▶ _Task prompt_: Would you please transcribe, exactly as written, the lines of the entries below starting at the one that holds "You are a computer-use agent." and ending at the one that holds "Instruction: Go to the Settings tab", both included?

▶ _Supplied material_:
+++++

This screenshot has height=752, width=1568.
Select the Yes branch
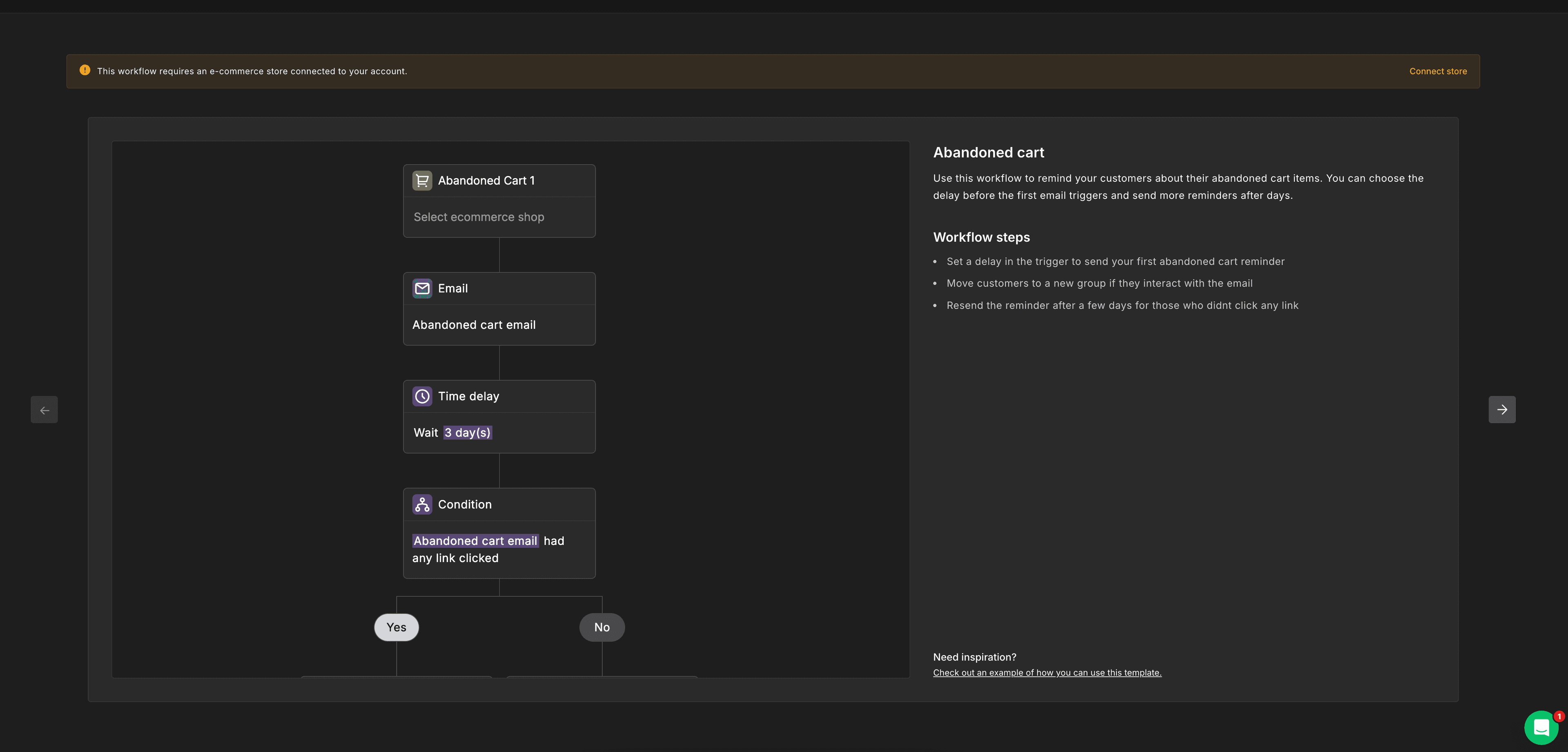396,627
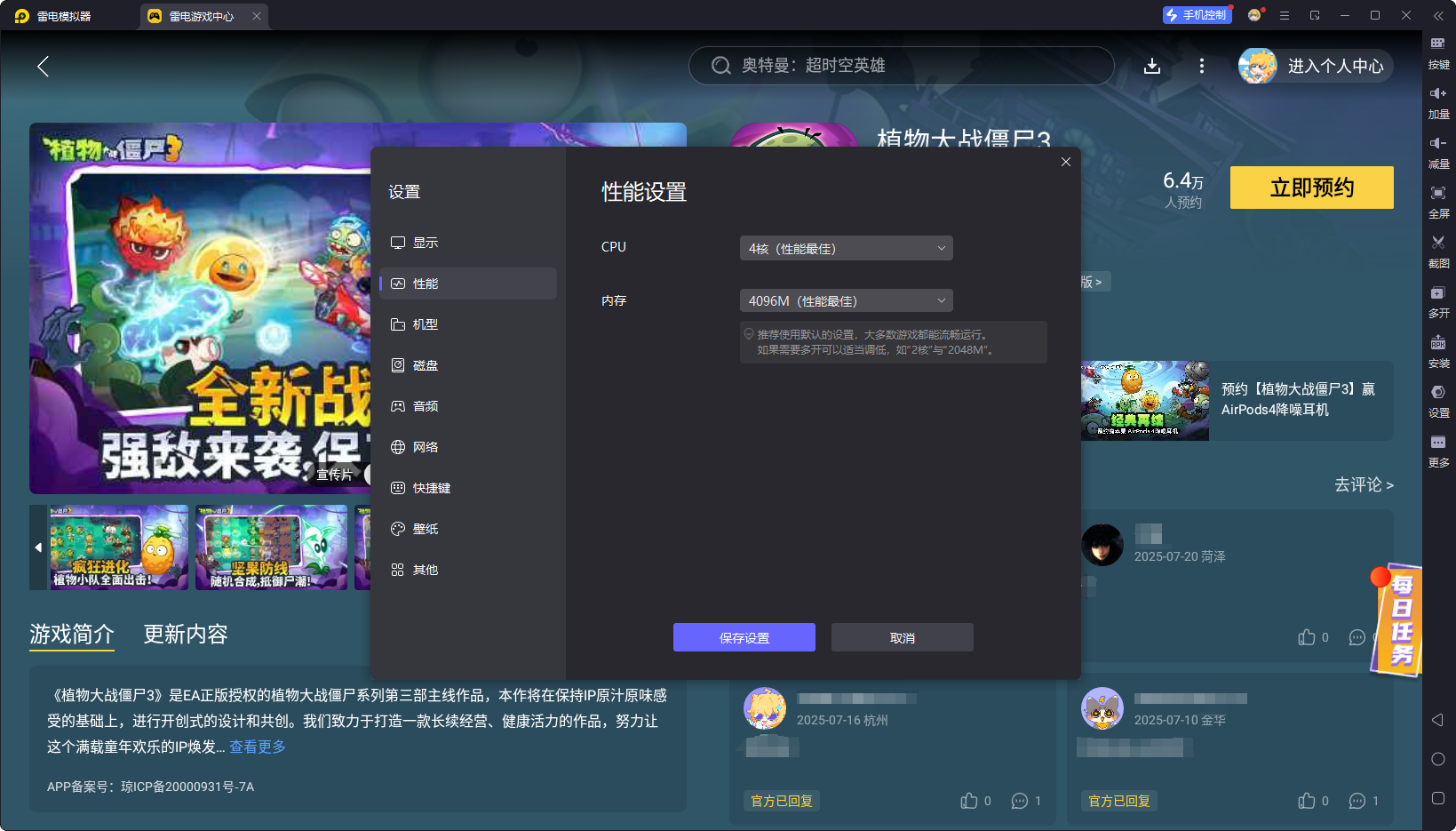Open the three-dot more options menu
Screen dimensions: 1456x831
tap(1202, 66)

+++++

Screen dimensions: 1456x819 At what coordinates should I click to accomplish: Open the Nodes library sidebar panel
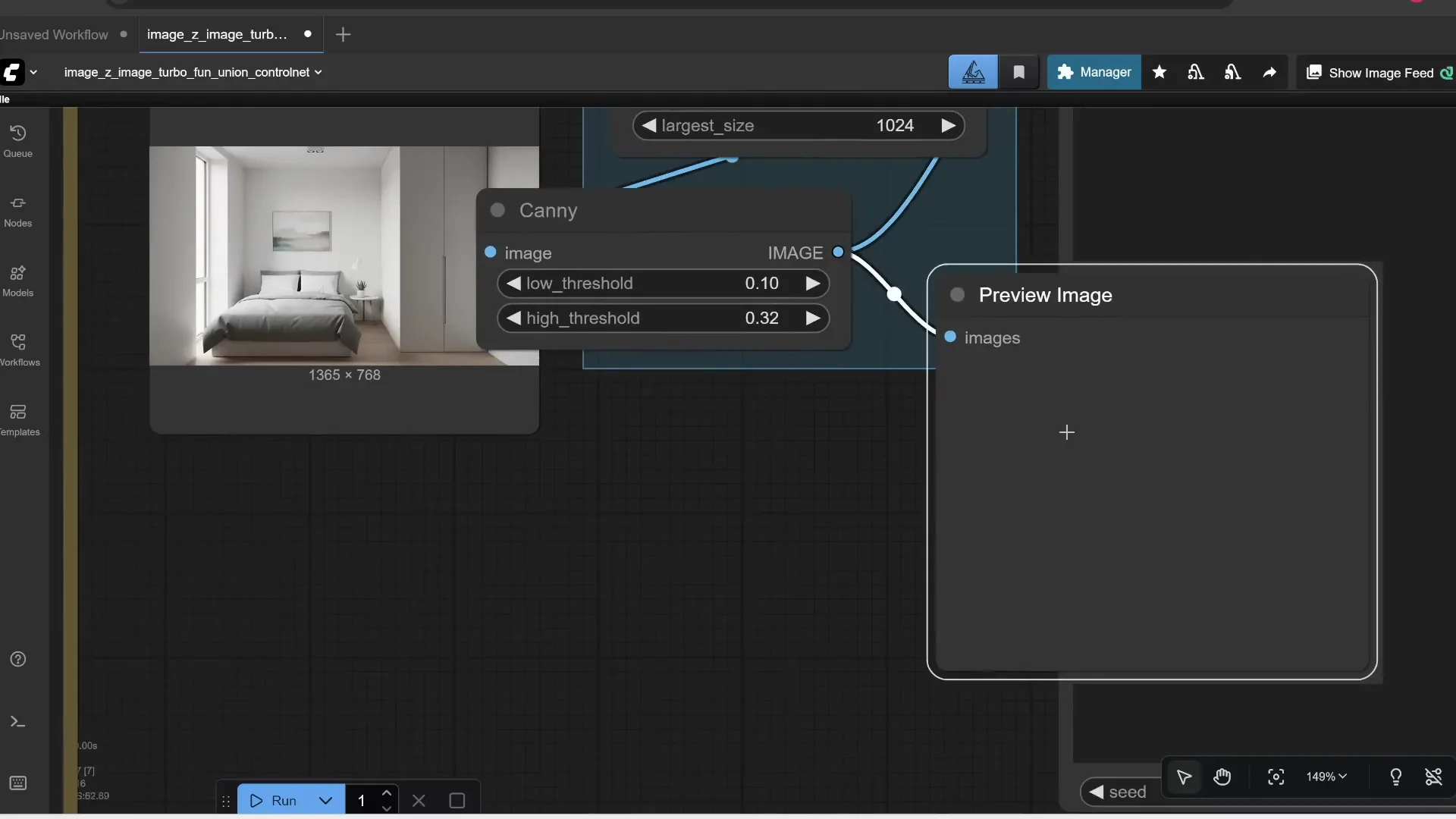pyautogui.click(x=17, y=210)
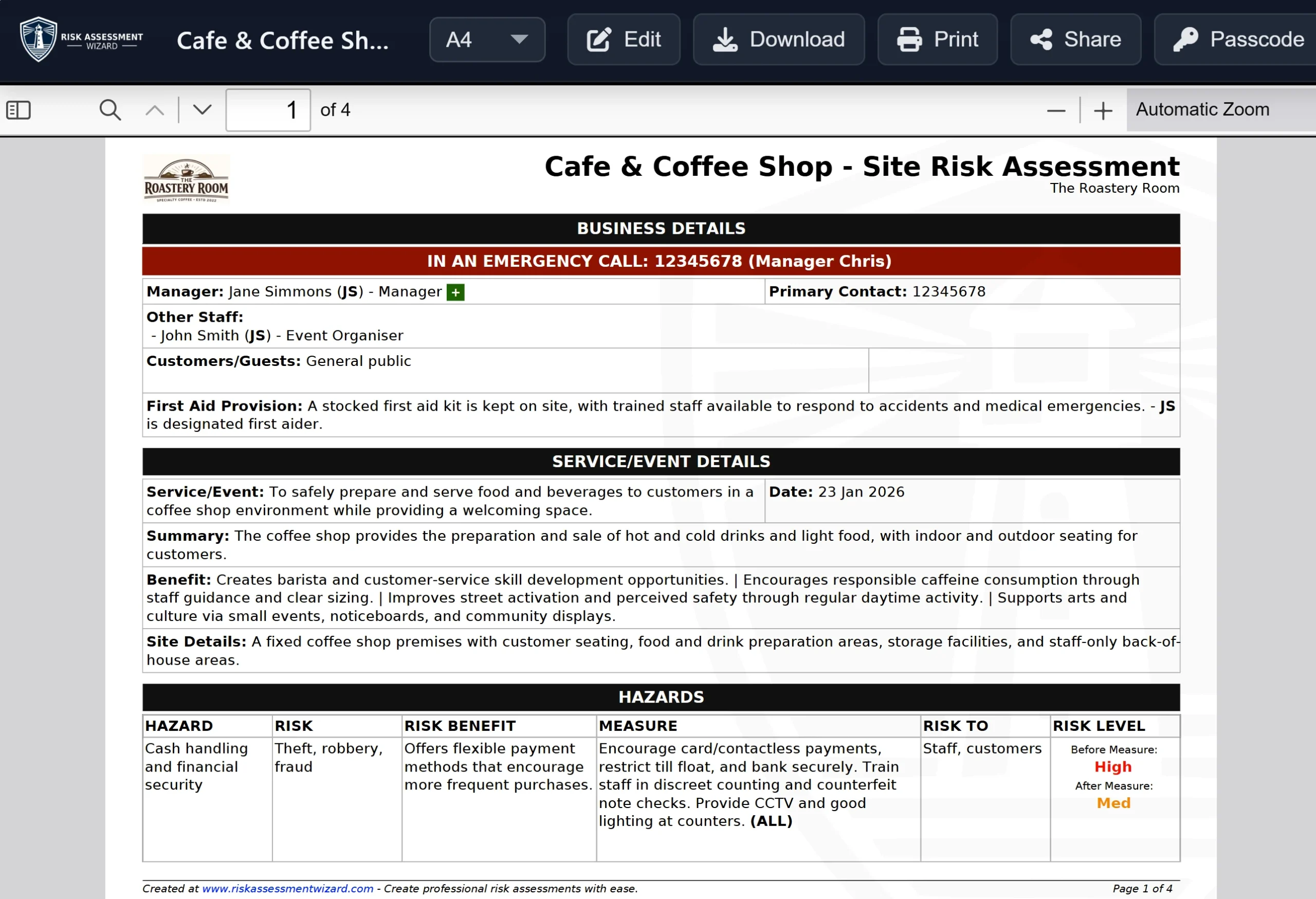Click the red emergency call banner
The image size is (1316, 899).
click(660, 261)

+++++

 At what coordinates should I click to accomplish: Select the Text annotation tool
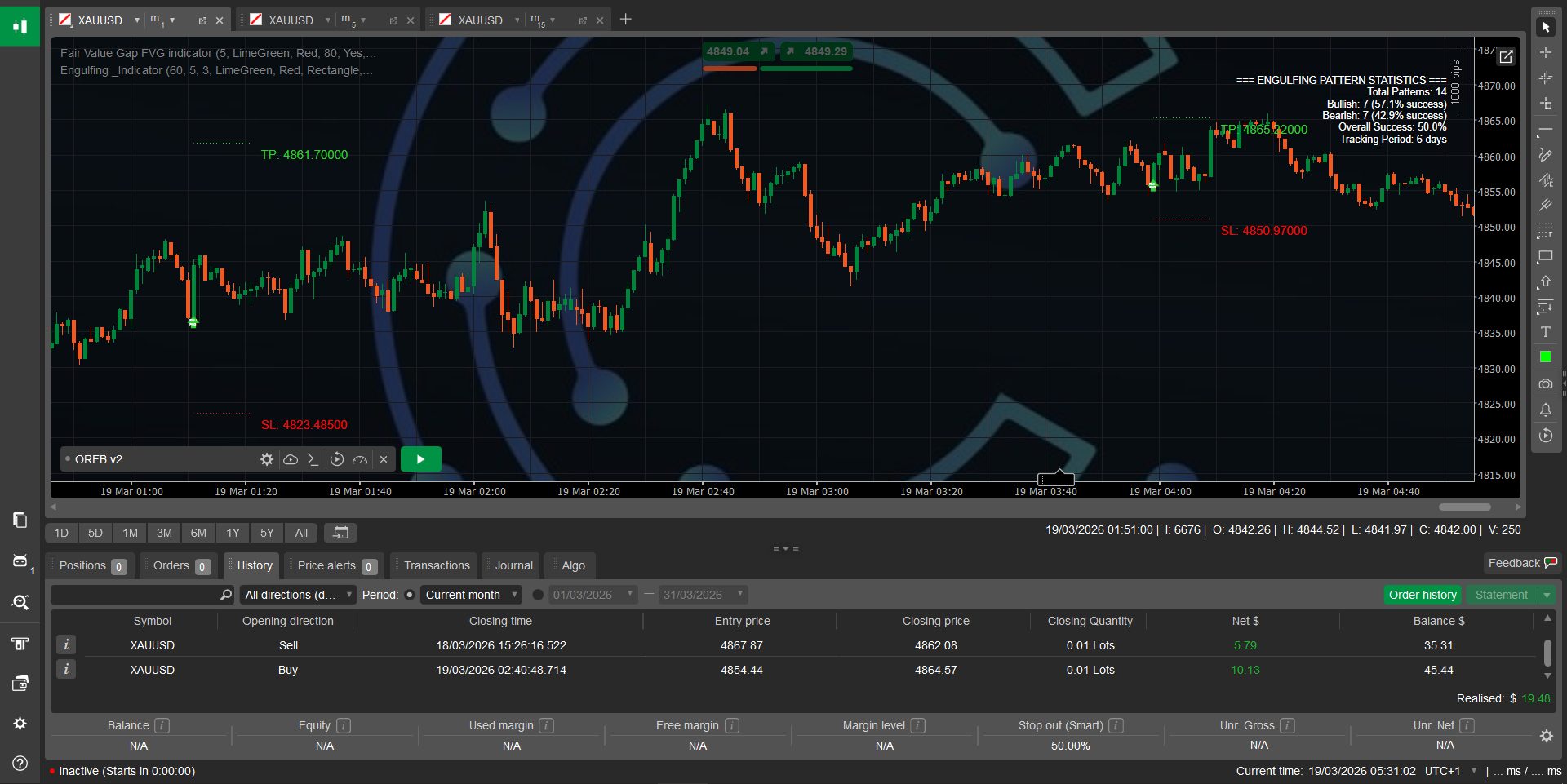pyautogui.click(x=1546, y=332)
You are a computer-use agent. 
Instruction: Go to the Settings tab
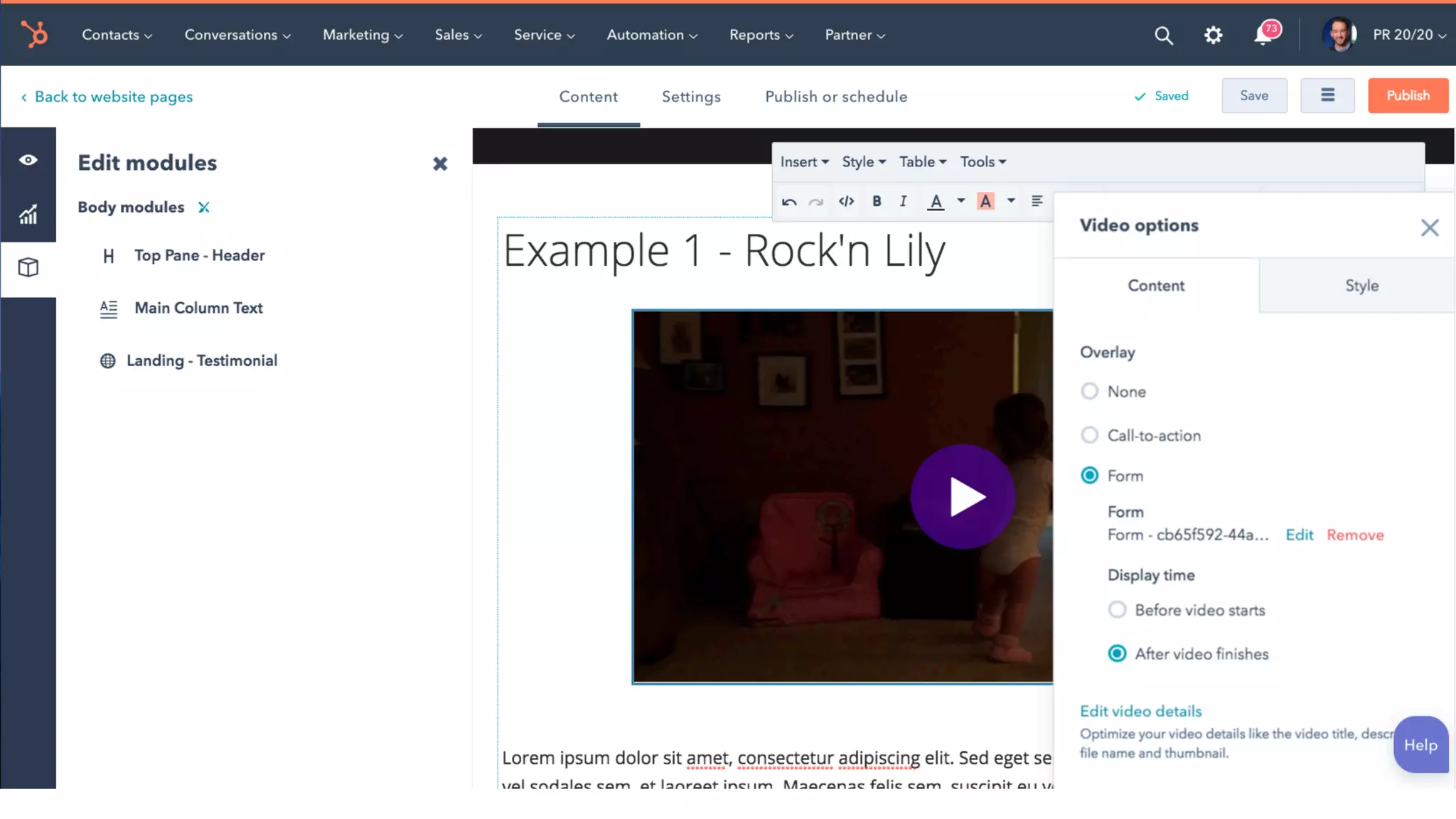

+++++

▶ _Answer section_:
You are a computer-use agent. 
Instruction: Go to the Settings tab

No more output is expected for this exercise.